There are many things I want you both to know about the world and I will teach you what I can. The most important thing for you to know is that I love you with every breath I take. I believe in you endlessly and shamelessly. I will be your cheering squad, your biggest fan, your protector and your guardian for the rest of my life. I will attempt to do right by you both. I will advocate for you and make sure you are always given a fair shot. I will love you fully and unconditionally. There is nothing in this world that you can not accomplish. You will always be expected to try your hardest and to do your best. I will support you in anything you wish to try and I will pick you up any time you fall. You always have my heart even when you don't need to hold my hand any more. I would walk through fire for you, give you my last breath and hold you close to my heart. You can do anything you want. There is nothing that you can't do if you want it badly enough and try your best to accomplish it. You are my heart. You give me and my very existence meaning.
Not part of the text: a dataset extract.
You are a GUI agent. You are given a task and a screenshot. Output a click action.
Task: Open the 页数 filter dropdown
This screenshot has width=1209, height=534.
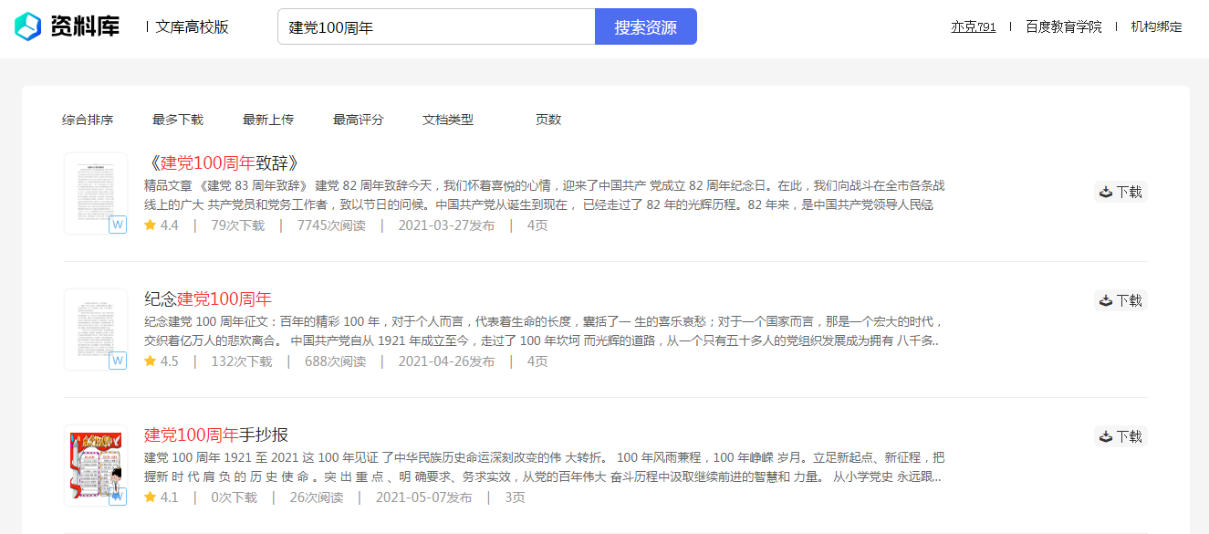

You are not your diagnosis' but miracles. You are not extra chromosomes but angels without wings.

Someday, when you read this letter, and you WILL read this letter, please find it your hearts to forgive my early fears. Please forgive the tears I cried and the grieving I did. I would not trade you two or change you two for anything in this world.

I love you. Forever and always.
My sunshines,
Love, Mommy


CyiaKanami said...

Such a beautiful letter. I cried and I'm sure they will too. They have a wonderful mama and they are the luckiest boys on this planet to have such a caring, wonderful mom. You have been truly blessed and so have they. Sending much love your way <3

Sandra said...

Oh my goodness...these two boys are so lucky to have you as a mommy. They will never know sadness or discomfort or anything bad if you have anything to do with it! They are beautiful little boys. Your letter was beautiful, it brought tears to my eyes. Thank you for sharing your deepest feelings with us and letting us into your world.

Anonymous said...

My Meghan, what a beautiful letter that you have written with your heart and your computer to your two wonderful sons. They will read it and treasure it someday. I am so proud of you and you are a perfect mother to your perfect babies. With much love, your mommy:-)

Anonymous said...

I'm a fifteen year old girl that stumbled across this blog by chance. I know it has been been many years since this very first post but after reading just a few of your most recent posts I decided I wanted to read it all from the beginning. That letter was very beautiful. It made me really happy to read those nice things, because even though they were not directed at me, it made me feel better about myself and my condition. I was diagnosed with Tourette's syndrome when I was twelve. Since then I've been through a lot. I've been bullied, suffered a lot of pain, both physical and emotional and it sometimes makes me feel really awful about myself. I often feel like disgusting, idiotic-looking, freak. I worry I'll never find a a boy that will love me for who I am. I already have a hard time making friends, and my wacky personality- half childishly hyperactive maniac that talks nonstop, half spacey, antisocial, withdrawn, kinda creepy loner- doesn't help. And my family isn't always supportive. My sister often accuses me of faking and my dad frequently lashes out a me with angry words and never understands. Thank you for the kind words, they may not have been for me, but they certainly spoke to me and anyone who struggles with a difficult condition. I cannot wait to read the adventures of you and the boys, and later their sister.